* **TASK PROMPT**
Copy out every one of the following records word for word, leaving each line unchanged.
(begin)
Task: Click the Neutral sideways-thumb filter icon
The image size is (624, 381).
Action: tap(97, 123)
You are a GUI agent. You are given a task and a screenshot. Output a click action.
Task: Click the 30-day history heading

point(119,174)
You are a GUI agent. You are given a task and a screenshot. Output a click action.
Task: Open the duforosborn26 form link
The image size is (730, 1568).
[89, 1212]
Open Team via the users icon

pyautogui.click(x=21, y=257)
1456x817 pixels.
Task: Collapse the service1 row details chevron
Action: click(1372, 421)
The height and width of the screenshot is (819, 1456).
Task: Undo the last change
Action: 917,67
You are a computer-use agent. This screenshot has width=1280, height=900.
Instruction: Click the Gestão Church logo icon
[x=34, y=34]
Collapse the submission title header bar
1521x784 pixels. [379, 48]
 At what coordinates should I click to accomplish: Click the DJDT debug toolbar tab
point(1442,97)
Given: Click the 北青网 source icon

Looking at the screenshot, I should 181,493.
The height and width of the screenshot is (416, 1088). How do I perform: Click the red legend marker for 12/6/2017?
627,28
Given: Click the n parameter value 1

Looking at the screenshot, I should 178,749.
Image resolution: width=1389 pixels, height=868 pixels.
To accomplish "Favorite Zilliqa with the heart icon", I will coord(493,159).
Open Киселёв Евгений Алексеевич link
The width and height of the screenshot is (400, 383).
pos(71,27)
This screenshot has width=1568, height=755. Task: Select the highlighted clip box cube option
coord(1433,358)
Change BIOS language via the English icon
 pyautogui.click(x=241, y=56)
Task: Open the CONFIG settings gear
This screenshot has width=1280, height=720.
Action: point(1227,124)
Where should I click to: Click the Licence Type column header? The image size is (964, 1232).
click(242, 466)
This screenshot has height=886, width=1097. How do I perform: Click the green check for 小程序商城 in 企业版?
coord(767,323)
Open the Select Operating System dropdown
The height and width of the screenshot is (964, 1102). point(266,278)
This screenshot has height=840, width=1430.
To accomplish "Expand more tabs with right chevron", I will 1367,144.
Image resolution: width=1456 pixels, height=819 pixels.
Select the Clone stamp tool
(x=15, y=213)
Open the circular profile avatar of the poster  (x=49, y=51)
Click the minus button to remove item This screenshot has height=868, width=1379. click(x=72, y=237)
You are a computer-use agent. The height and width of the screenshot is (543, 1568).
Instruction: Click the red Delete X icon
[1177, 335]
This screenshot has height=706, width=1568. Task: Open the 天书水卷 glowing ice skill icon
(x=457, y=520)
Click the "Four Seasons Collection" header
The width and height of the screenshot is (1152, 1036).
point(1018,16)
(end)
* **SOLUTION TO THIS EXERCISE**
Task: Click the Neutral sideways-thumb filter icon
The image size is (624, 381).
Action: tap(97, 123)
You are a GUI agent. You are given a task and a screenshot. Output a click action.
Task: Click the 30-day history heading

point(119,174)
You are a GUI agent. You are given a task and a screenshot. Output a click action.
Task: Open the duforosborn26 form link
The image size is (730, 1568).
[89, 1212]
Open Team via the users icon

pyautogui.click(x=21, y=257)
1456x817 pixels.
Task: Collapse the service1 row details chevron
Action: click(1372, 421)
The height and width of the screenshot is (819, 1456).
Task: Undo the last change
Action: 917,67
You are a computer-use agent. This screenshot has width=1280, height=900.
Instruction: Click the Gestão Church logo icon
[x=34, y=34]
Collapse the submission title header bar
1521x784 pixels. [379, 48]
 At what coordinates should I click to accomplish: Click the DJDT debug toolbar tab
point(1442,97)
Given: Click the 北青网 source icon

Looking at the screenshot, I should 181,493.
The height and width of the screenshot is (416, 1088). How do I perform: Click the red legend marker for 12/6/2017?
627,28
Given: Click the n parameter value 1

Looking at the screenshot, I should 178,749.
Image resolution: width=1389 pixels, height=868 pixels.
To accomplish "Favorite Zilliqa with the heart icon", I will coord(493,159).
Open Киселёв Евгений Алексеевич link
The width and height of the screenshot is (400, 383).
pos(71,27)
This screenshot has width=1568, height=755. Task: Select the highlighted clip box cube option
coord(1433,358)
Change BIOS language via the English icon
 pyautogui.click(x=241, y=56)
Task: Open the CONFIG settings gear
This screenshot has width=1280, height=720.
Action: point(1227,124)
Where should I click to: Click the Licence Type column header? The image size is (964, 1232).
click(242, 466)
This screenshot has height=886, width=1097. How do I perform: Click the green check for 小程序商城 in 企业版?
coord(767,323)
Open the Select Operating System dropdown
The height and width of the screenshot is (964, 1102). point(266,278)
This screenshot has height=840, width=1430.
To accomplish "Expand more tabs with right chevron", I will 1367,144.
Image resolution: width=1456 pixels, height=819 pixels.
Select the Clone stamp tool
(x=15, y=213)
Open the circular profile avatar of the poster  (x=49, y=51)
Click the minus button to remove item This screenshot has height=868, width=1379. click(x=72, y=237)
You are a computer-use agent. The height and width of the screenshot is (543, 1568).
Instruction: Click the red Delete X icon
[1177, 335]
This screenshot has height=706, width=1568. Task: Open the 天书水卷 glowing ice skill icon
(x=457, y=520)
Click the "Four Seasons Collection" header
The width and height of the screenshot is (1152, 1036).
point(1018,16)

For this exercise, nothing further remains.